PROBLEM: Copy the data word for word, starting at its first line and stopping after the line that contains "The image size is (720, 1280). tap(309, 219)".

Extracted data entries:
»»

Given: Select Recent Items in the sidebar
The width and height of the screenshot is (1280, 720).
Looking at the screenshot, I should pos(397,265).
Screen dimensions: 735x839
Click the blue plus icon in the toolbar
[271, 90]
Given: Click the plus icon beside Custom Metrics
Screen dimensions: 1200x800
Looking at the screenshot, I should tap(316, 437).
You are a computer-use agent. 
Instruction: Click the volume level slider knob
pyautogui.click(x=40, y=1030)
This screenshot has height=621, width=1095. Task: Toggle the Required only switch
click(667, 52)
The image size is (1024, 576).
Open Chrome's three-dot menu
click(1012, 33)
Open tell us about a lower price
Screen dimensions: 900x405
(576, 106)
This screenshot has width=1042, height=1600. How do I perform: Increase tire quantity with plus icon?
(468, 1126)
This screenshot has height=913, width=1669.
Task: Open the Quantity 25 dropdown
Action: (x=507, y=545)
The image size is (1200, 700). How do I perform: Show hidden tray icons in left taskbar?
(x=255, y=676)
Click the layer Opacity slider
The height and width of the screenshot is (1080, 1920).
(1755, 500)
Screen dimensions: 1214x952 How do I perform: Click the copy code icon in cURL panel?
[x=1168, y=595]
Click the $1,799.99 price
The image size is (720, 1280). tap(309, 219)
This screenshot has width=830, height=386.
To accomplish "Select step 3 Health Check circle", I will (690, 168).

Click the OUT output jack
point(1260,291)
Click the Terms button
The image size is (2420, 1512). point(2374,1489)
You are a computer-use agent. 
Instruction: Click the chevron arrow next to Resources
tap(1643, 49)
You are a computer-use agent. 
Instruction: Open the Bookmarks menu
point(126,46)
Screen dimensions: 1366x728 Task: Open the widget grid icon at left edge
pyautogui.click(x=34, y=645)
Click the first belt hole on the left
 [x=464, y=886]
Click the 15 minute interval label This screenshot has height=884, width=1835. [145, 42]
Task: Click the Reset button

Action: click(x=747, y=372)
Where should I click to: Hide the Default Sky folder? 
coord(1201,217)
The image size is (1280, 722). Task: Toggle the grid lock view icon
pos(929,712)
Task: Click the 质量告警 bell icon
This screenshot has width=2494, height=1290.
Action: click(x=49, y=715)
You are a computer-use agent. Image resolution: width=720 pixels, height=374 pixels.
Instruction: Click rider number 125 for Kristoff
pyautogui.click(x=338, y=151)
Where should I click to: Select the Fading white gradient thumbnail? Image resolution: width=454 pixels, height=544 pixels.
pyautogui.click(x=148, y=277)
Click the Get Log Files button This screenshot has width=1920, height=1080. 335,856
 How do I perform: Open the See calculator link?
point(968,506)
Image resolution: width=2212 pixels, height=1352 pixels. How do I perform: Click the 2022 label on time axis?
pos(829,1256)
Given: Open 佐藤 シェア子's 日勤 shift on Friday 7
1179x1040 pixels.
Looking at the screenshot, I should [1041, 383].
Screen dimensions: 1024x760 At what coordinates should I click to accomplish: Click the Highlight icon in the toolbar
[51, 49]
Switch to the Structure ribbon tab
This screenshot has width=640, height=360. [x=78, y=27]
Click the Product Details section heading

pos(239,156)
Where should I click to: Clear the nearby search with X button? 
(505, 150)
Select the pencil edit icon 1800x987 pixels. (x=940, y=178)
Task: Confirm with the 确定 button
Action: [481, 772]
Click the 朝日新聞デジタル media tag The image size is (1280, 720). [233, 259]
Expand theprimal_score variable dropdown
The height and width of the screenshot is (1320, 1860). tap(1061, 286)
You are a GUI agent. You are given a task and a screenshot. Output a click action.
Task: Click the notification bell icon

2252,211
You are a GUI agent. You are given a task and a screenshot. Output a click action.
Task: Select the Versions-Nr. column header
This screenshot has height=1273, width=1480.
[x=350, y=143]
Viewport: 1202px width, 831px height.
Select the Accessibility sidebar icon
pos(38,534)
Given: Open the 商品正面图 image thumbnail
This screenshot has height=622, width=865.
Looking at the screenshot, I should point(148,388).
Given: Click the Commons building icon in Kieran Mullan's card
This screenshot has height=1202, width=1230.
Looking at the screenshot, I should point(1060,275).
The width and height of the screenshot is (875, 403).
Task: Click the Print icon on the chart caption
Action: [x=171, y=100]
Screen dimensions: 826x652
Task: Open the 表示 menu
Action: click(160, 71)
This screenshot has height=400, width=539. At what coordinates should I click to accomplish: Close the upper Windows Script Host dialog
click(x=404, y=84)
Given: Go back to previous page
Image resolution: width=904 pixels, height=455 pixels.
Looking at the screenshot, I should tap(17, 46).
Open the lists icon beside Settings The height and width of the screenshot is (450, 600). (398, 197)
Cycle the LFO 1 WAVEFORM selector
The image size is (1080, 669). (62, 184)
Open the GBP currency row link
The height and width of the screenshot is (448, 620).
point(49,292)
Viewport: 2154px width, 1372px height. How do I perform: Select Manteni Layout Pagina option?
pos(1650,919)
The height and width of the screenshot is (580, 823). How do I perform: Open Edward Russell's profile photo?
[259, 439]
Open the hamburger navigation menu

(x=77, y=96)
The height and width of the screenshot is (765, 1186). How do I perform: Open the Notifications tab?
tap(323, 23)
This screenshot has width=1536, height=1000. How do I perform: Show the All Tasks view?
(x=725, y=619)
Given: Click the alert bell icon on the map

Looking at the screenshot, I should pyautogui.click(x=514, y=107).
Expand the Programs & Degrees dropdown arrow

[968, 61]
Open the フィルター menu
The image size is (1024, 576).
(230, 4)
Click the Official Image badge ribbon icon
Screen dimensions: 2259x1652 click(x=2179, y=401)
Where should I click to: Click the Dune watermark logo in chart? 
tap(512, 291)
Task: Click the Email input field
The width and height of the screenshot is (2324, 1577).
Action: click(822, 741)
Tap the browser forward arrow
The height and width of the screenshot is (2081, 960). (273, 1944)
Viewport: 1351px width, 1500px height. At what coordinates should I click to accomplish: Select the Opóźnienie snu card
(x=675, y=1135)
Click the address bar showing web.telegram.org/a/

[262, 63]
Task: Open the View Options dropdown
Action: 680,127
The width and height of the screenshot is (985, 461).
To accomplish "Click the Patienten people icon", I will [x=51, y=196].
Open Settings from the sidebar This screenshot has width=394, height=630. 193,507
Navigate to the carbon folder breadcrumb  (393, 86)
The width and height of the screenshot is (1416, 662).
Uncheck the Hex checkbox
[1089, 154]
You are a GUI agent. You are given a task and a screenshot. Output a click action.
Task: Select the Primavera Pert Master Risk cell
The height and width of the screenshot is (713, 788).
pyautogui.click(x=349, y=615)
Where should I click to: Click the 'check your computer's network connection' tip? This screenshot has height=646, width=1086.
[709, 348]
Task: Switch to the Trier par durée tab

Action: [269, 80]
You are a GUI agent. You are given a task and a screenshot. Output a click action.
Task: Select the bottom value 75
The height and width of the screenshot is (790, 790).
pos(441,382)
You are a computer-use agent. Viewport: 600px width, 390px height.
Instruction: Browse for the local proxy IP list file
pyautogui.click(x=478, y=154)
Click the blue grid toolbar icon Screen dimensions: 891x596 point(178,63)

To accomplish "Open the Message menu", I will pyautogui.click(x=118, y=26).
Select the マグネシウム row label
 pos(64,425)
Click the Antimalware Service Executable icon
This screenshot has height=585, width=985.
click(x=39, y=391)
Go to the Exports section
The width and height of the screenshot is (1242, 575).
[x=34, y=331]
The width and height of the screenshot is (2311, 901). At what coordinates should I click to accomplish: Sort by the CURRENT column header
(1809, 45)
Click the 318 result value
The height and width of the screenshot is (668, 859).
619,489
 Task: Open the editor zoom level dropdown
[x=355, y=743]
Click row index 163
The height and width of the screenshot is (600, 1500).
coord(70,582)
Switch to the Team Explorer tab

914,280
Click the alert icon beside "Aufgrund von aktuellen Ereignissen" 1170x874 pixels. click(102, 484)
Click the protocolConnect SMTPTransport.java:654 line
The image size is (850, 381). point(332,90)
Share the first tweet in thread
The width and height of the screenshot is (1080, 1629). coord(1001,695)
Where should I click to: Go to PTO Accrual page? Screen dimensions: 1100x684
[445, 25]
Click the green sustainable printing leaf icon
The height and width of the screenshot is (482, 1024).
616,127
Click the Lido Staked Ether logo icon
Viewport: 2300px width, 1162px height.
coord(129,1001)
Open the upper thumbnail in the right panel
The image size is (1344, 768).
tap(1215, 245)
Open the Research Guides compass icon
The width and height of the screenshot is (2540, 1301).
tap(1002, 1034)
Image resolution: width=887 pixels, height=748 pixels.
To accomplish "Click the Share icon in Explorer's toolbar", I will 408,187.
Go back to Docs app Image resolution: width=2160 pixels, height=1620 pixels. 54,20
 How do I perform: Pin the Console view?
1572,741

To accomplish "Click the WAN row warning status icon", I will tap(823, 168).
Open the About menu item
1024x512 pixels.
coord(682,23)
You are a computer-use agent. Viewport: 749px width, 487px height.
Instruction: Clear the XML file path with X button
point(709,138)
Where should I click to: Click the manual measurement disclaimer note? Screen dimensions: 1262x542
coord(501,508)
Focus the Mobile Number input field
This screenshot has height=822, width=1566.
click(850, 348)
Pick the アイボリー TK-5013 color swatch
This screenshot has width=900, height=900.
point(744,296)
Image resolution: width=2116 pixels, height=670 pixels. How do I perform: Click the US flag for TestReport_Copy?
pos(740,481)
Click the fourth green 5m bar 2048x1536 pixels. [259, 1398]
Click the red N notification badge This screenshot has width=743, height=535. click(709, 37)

««

SOLUTION:
Given: Select Recent Items in the sidebar
The width and height of the screenshot is (1280, 720).
Looking at the screenshot, I should pos(397,265).
Screen dimensions: 735x839
Click the blue plus icon in the toolbar
[271, 90]
Given: Click the plus icon beside Custom Metrics
Screen dimensions: 1200x800
Looking at the screenshot, I should tap(316, 437).
You are a computer-use agent. 
Instruction: Click the volume level slider knob
pyautogui.click(x=40, y=1030)
This screenshot has height=621, width=1095. Task: Toggle the Required only switch
click(667, 52)
The image size is (1024, 576).
Open Chrome's three-dot menu
click(1012, 33)
Open tell us about a lower price
Screen dimensions: 900x405
(576, 106)
This screenshot has width=1042, height=1600. How do I perform: Increase tire quantity with plus icon?
(468, 1126)
This screenshot has height=913, width=1669.
Task: Open the Quantity 25 dropdown
Action: (x=507, y=545)
The image size is (1200, 700). How do I perform: Show hidden tray icons in left taskbar?
(x=255, y=676)
Click the layer Opacity slider
The height and width of the screenshot is (1080, 1920).
(1755, 500)
Screen dimensions: 1214x952 How do I perform: Click the copy code icon in cURL panel?
[x=1168, y=595]
Click the $1,799.99 price
The image size is (720, 1280). tap(309, 219)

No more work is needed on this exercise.